==== TEXTO PARA LEER

Aquel mismo miércoles, Papen fue a ver a Hitler para quejarse de que se silenciase su discurso. «Hablé en Marburgo como emisario del presidente», le dijo a Hitler.[676] «La intervención de Goebbels me obligará a dimitir. Informaré a Hindenburg inmediatamente.»

Para Hitler aquella amenaza era grave. Reconocía que el presidente Hindenburg poseía la autoridad constitucional para derrocarle, y contaba con la lealtad del ejército regular, y esos dos factores convertían a Hindenburg en la única fuerza realmente potente en Alemania sobre la cual no tenía control alguno. Hitler comprendió también que Hindenburg y Papen (el «Fränzchen» del presidente) mantenían una relación personal muy íntima, y sabían que Hindenburg había telegrafiado a Papen para felicitarle por su discurso.

Papen le dijo a Hitler que iría a la finca de Hindenburg, Neudeck, y le pediría a Hindenburg que autorizase la plena publicación del discurso.

Hitler intentó aplacarle. Prometió eliminar la prohibición del ministro de Propaganda[677] y le dijo a Papen que iría con él a Neudeck, para reunirse los dos con Hindenburg. En un momento de sorprendente ingenuidad, Papen aceptó.

========

→ TAREA 1
Devuelve, sin cambios, el pasaje del texto sobre Papen y Hitler que va desde "Hitler intentó aplacarle." hasta "ingenuidad, Papen aceptó.", ambos incluidos.
→ TAREA 2
En el texto sobre Papen y Hitler, ¿a qué finca le dijo Papen a Hitler que iría para ver a Hindenburg?

==== FRAGMENTOS DE DATOS

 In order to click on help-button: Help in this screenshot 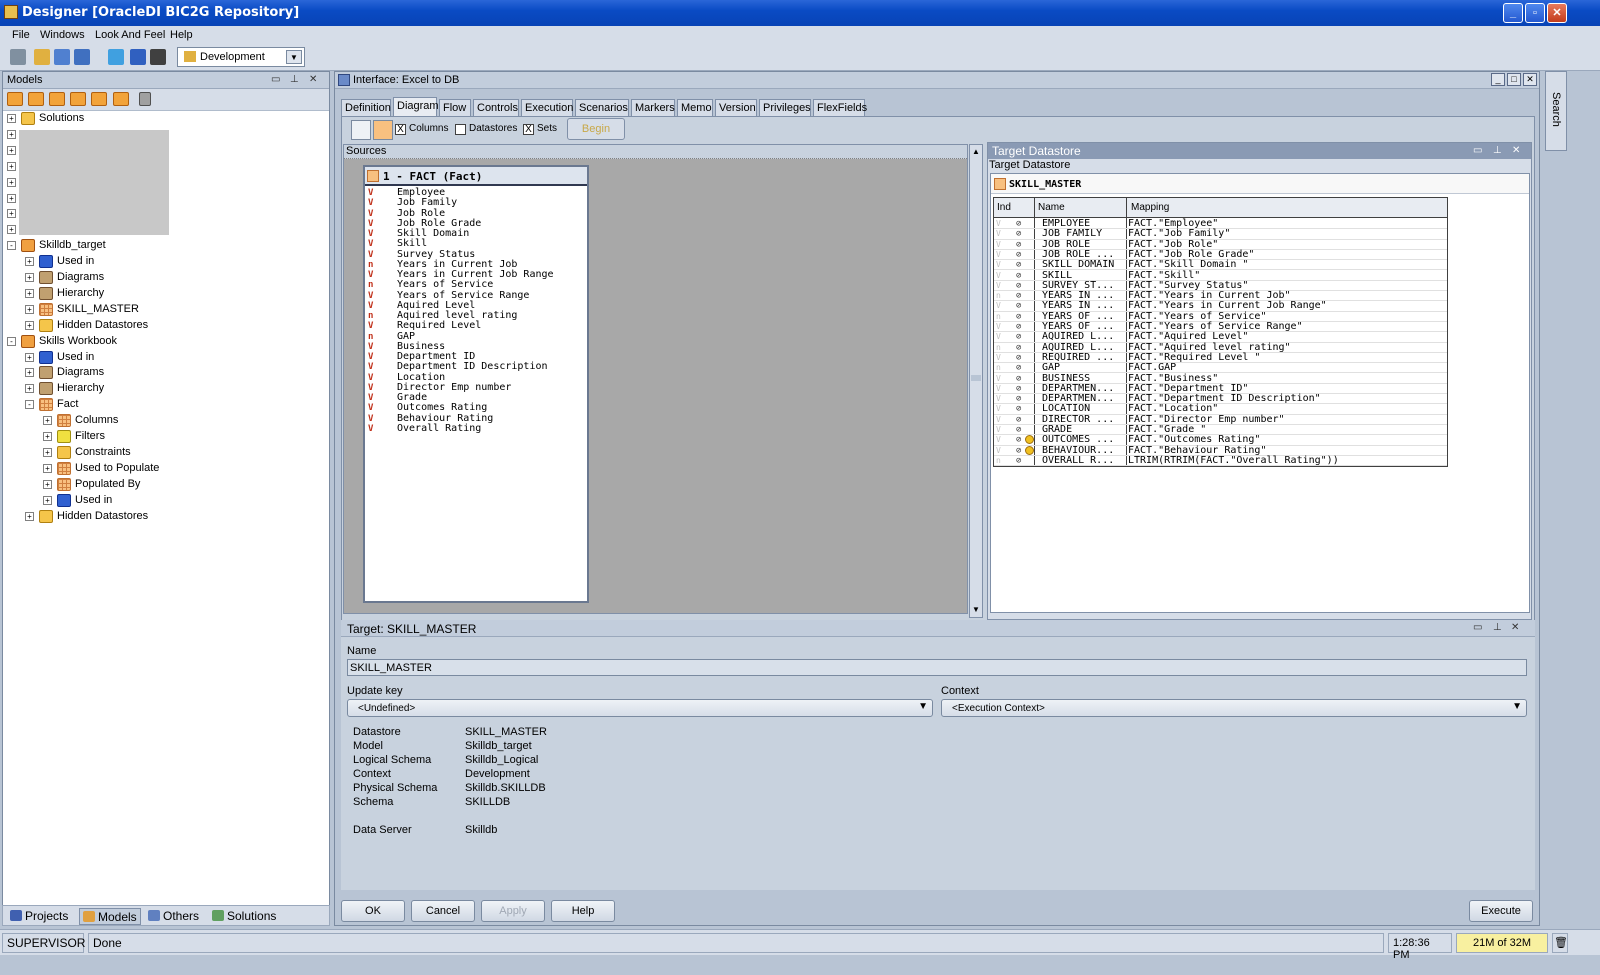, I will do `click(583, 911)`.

========
==== FRAGMENTOS DE DATOS

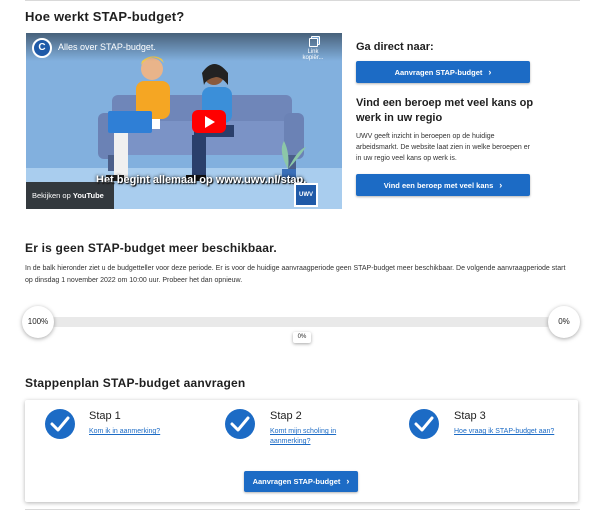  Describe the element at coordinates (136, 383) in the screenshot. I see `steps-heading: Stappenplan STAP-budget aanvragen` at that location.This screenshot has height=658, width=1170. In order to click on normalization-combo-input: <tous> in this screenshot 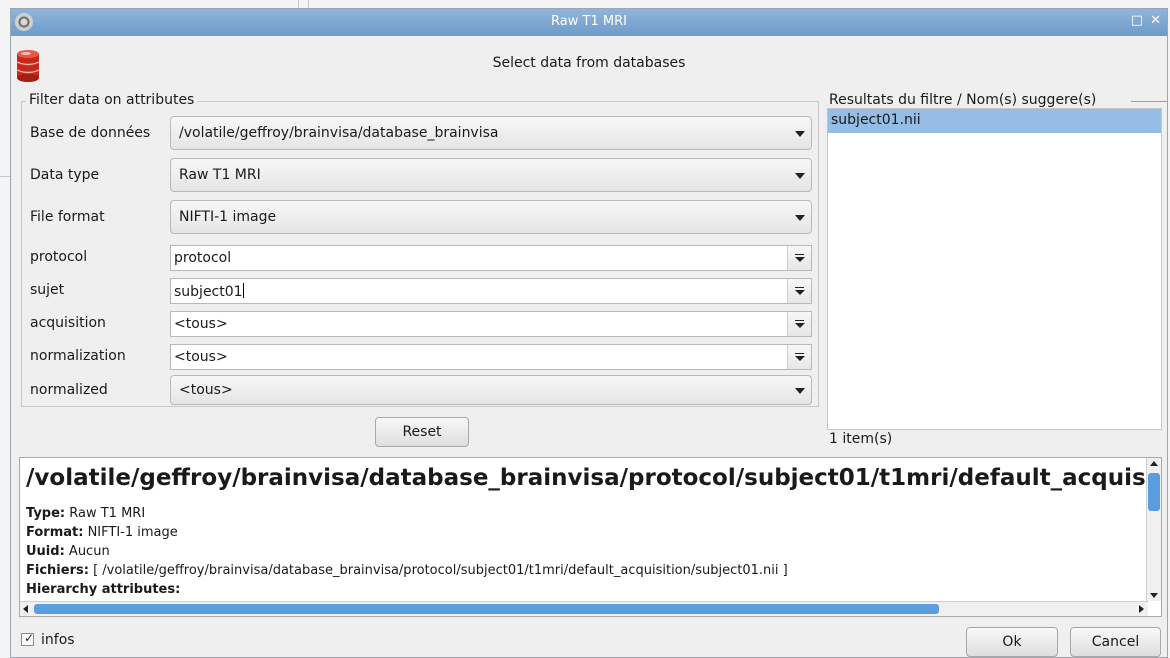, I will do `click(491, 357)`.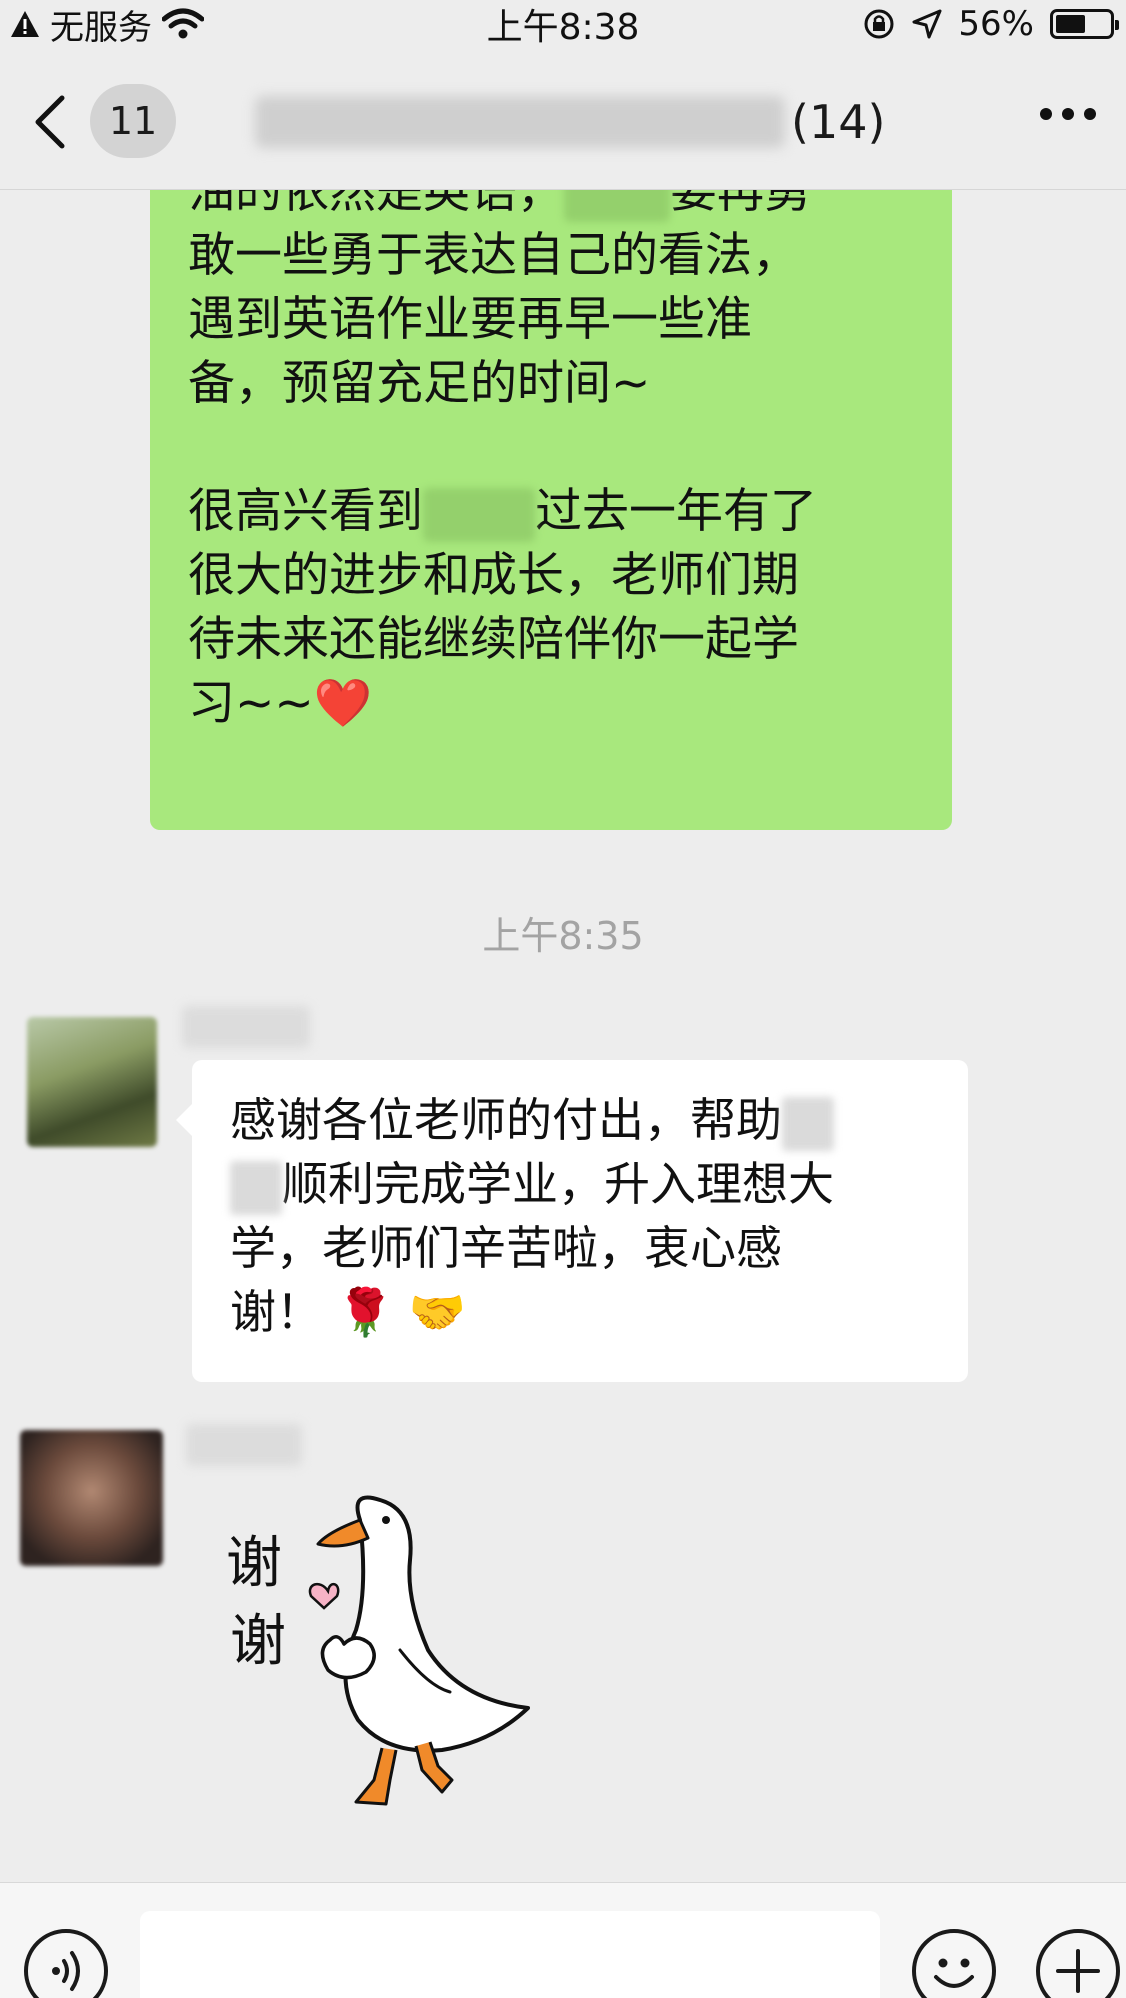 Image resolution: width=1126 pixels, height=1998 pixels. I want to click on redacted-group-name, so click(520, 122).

========

→ RESPUESTA 1
Hitler intentó aplacarle. Prometió eliminar la prohibición del ministro de Propaganda[677] y le dijo a Papen que iría con él a Neudeck, para reunirse los dos con Hindenburg. En un momento de sorprendente ingenuidad, Papen aceptó.

→ RESPUESTA 2
A Neudeck, la finca de Hindenburg.